Copy the lines of every record below word for word, and leave out the pictures.

---

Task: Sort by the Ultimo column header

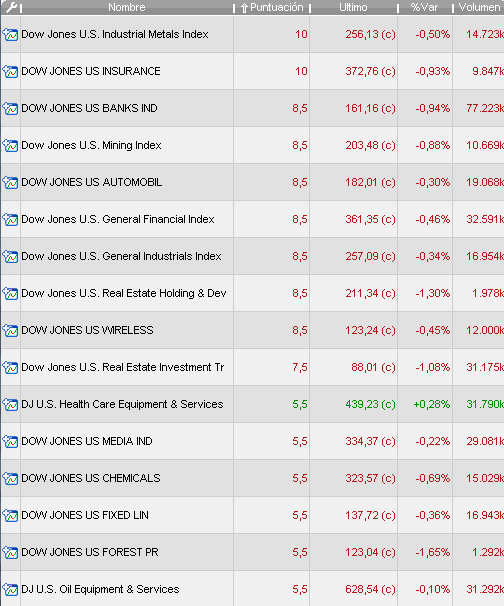Action: 353,7
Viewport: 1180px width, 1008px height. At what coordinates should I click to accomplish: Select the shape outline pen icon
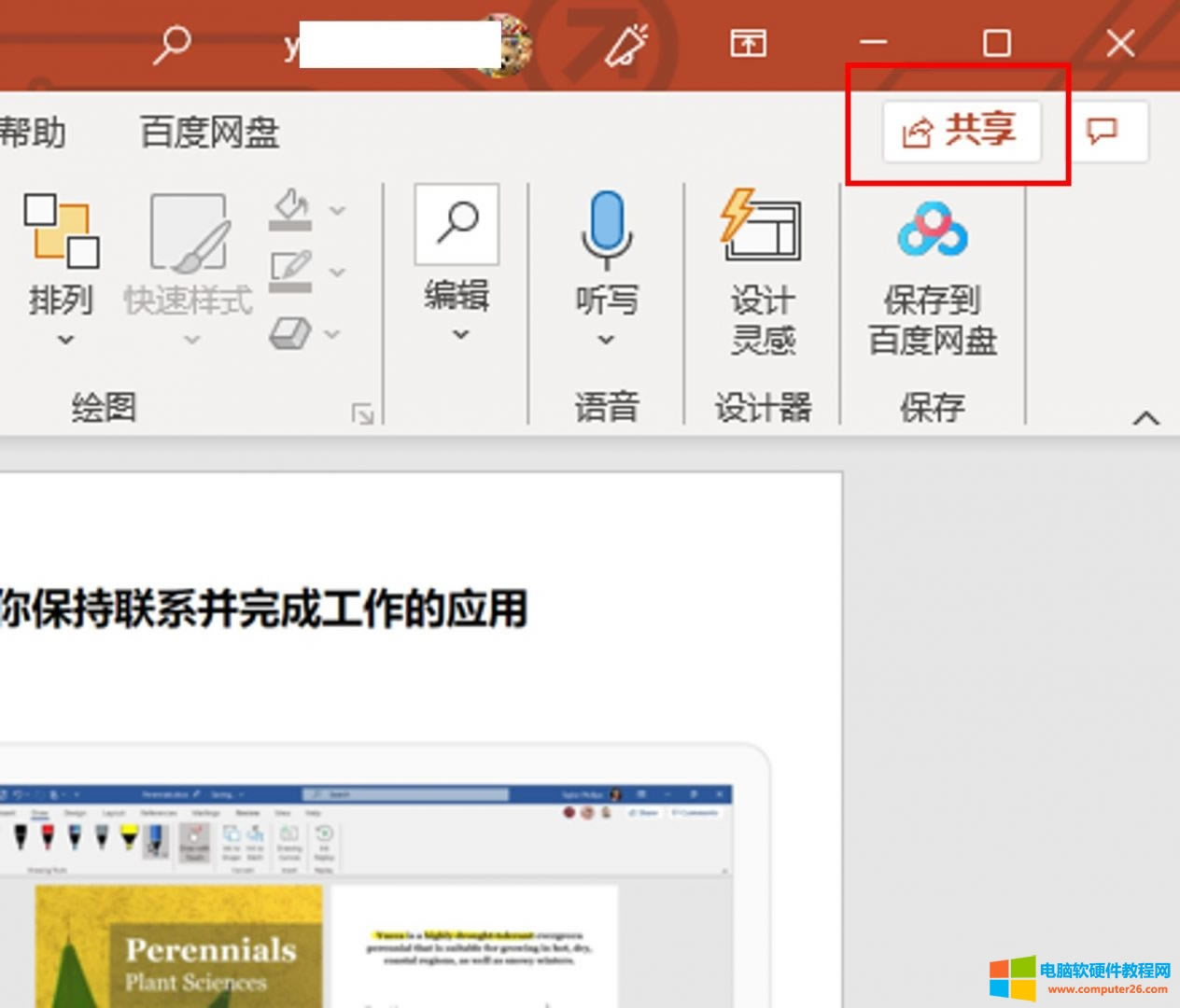coord(290,271)
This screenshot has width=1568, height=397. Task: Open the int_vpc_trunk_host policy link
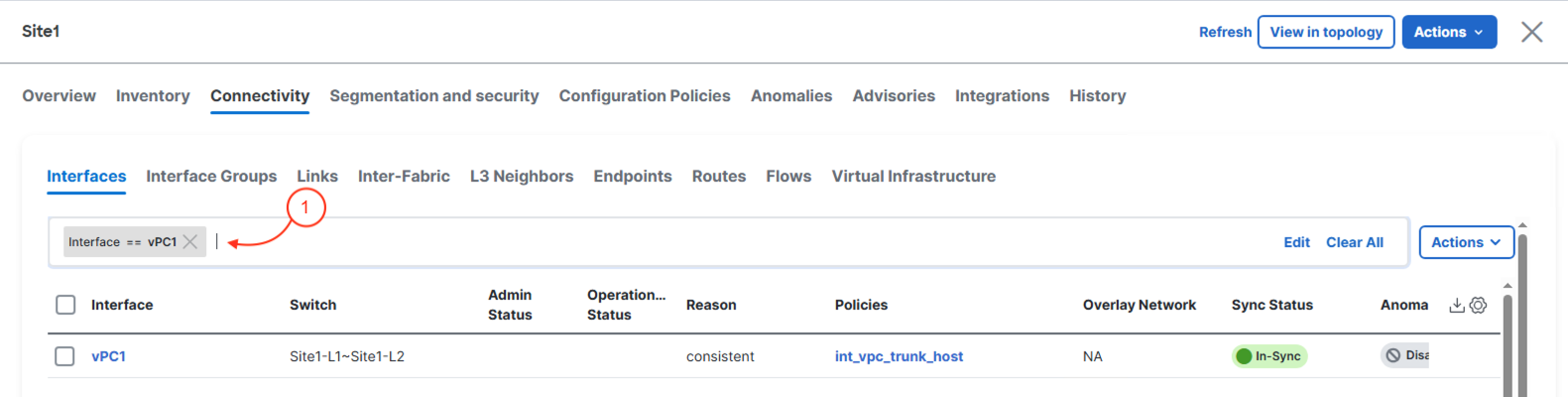[x=899, y=356]
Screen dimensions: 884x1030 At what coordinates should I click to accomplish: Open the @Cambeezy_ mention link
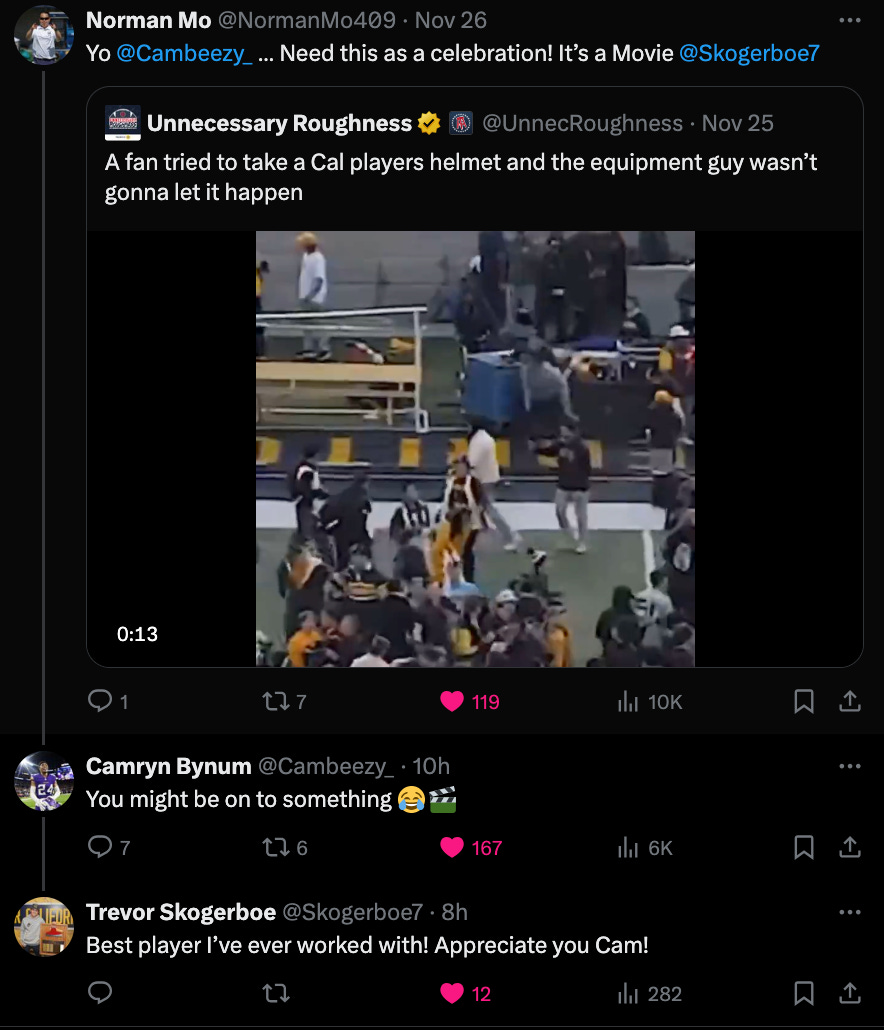(184, 53)
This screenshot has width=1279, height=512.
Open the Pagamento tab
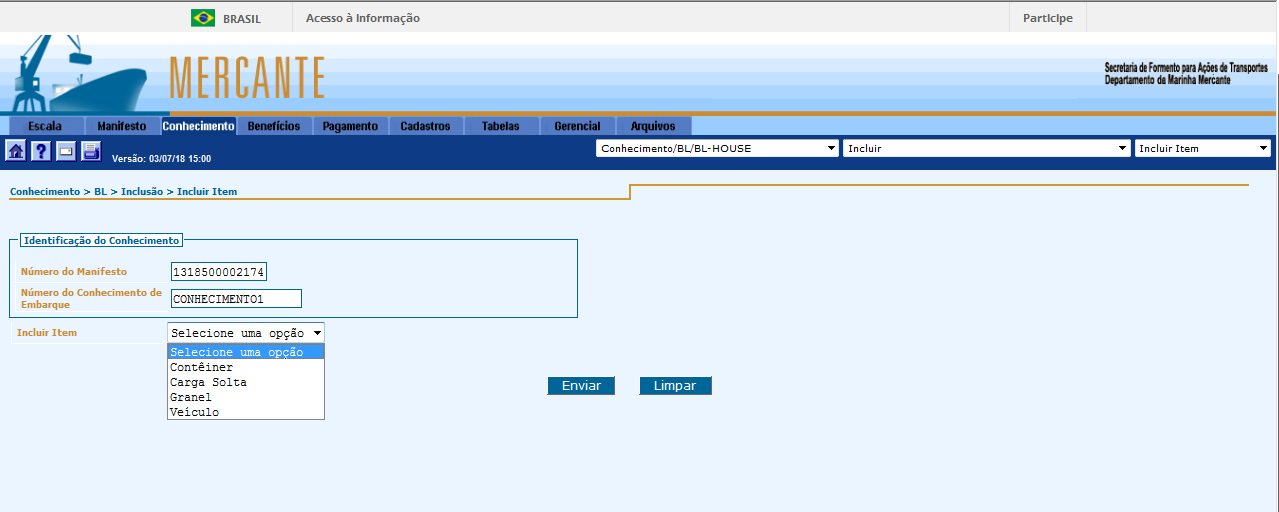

---

Full output:
Task: Sort by the Ultimo column header

Action: 353,7
Viewport: 1180px width, 1008px height. At what coordinates should I click to accomplish: Select the shape outline pen icon
coord(290,271)
This screenshot has width=1568, height=397. Task: Open the int_vpc_trunk_host policy link
[x=899, y=356]
Screen dimensions: 884x1030 At what coordinates should I click to accomplish: Open the @Cambeezy_ mention link
(184, 53)
This screenshot has width=1279, height=512.
Open the Pagamento tab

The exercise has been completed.